О романе Захара Прилепина «Некоторые не попадут в ад…»

Прилепинский реализм в чём-то совпадает с казачьей шашкой — он блестящ, отточен, функционален. Прилепинский конфликт шевелит окрестную листву эпическими порывами. Ну, а когда писатель исполняет реквием — прощальную песнь другу, названному по-мужски братом, признанному Батей: «этому субъекту истории, этому пароходу, этой улице, этому памятнику» — тогда Захар предстаёт из готических руин и обломков во весь рост. Почти — потому что это и реквием по мечте, которая всей своей тяжестью легла на плечи… Расставаясь с мечом, легионер донецкой герильи не бросает его не глядя в сторону, как побеждённый. Он вонзает его в землю на перекрёстке четырёх ветров. Потому что это было. Было — не прошло.

«Может быть, у нас кончилась память, оборвалась связь, что-то навек заклинило, и мы больше никуда не поплывём на волнах — как её? — ностальгии. Раньше была история — мелькали имена, как шары в Господних руках, глаза замирали от восторга: Ермак, Козьма Минин, Стенька Разин, батька Махно, Чапаев, Котовский, Ковпак — свои, донские Гарибальди, свои, днепровские Че Гевары, — а потом хлоп! — обрыв линии. Раньше народ мог триста лет из уст в уста передавать былину про богатыря, сказ про князюшку, песню про атамана, а теперь информация живёт три месяца; потом скукожится в три дня, следом в три часа… Съел таблетку, испытал короткую эмоцию — и всё, до следующей таблетки свободен, у вас прогулка, пациент, развейтесь; и помните: вы живёте в эпоху информации. Раньше все были глупые, теперь вырос ты — умный. Нового человека будут звать хомо амнезикус…».

Странным образом литература документальнее видеокадра. Ей доступна внутренняя речь, оформленная субъективность, оказывается, имеющая для объективности решающее значение. Может быть, о Донецкой войне мы (теперь, спустя четыре года после Дебальцево) из книги «Некоторые не попадут в ад» узнаем не так уж много. Захар Прилепин назвал книгу романом-фантасмагорией. Но кроме фантасмагории реальной политики (традиционалистской, за шестьсот лет превратившейся в суровую религию с неотвратимыми чудесами), в романе много человеческого, несовместимого с жизнью сердцебиения, которое чем дальше в эпоху, в историю тем больше фантастика.

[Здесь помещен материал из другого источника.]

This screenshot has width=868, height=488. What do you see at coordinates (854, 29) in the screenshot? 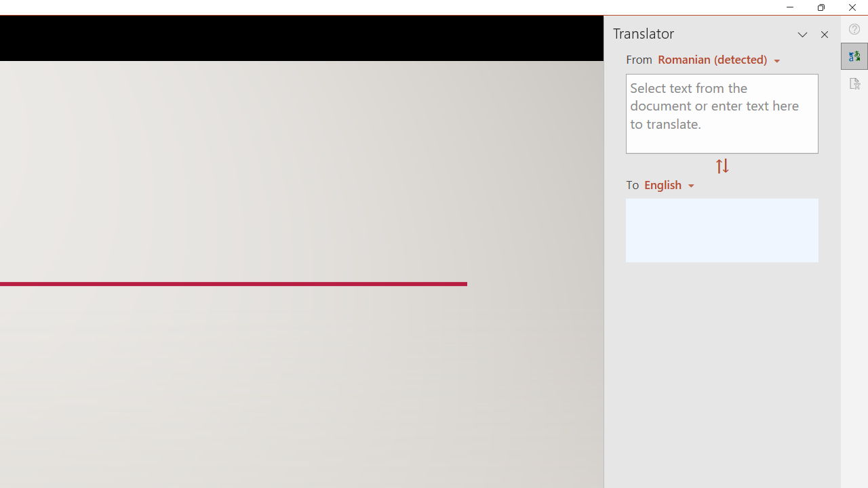
I see `'Help'` at bounding box center [854, 29].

Говорила жена: «Твоя работа — это идеализм. Идеалистов надо убивать, это закон природы, они пригодны для жизни только в таком состоянии — в мёртвом». Понимал и сам Батя: «Он никогда не был политиком, и не стал бы им — потому что любил, когда весело. А настоящие политики любят, когда правильно. Им бы газоны стричь». Ну куда нам с такими: «Роль Стеньки Разина шла ему идеально, потому что не была его ролью — это он сам и был. В поведении его — можете не поверить, мне всё равно — не было ни бравады, ни злой дурости, только нежность и задор: хорошо должно быть немедленно, потому что потом его убьют, и он не сможет увидеть, как получилось; тем более что, скорей всего, так уже не будет». Жить без таких нельзя.

Но императоры правят там, где принято наступать на горло собственной песне. Душить её и класть в основание. Поэтому, конечно, это роман — мемориал. Его надо издавать с портретами народа: принадлежащих ему, народу, живых и мёртвых — у которых на фото всё те же бесконечно живые глаза: «Но главное про них я разгадал уже — и про Графа с Тайсоном, и про Шамана со Злым, и даже про Араба: все они, проведшие в зоне антитеррористической операции в качестве террористов месяцы и годы, вышколенные бойцы без страха и упрёка, стреляющие без рассуждений, на самом деле — ласковые дети; в каждом хлопал глазами ребёнок, которому однажды были обещаны тепло, защита, любовь навсегда, справедливость, верность, а потом ребёнок пополз, пихая ещё мягким лбом возникающие преграды, привстал, оттолкнулся, оказалось, что можно стоять, держась за воздух, и решительно вышел на одиночную прямую — меж предметов, пороков, порывов, — а обещанного всё не давали, а разувериться в этом не было сил: зачем тогда полз, шёл, бежал, какой в том был смысл?».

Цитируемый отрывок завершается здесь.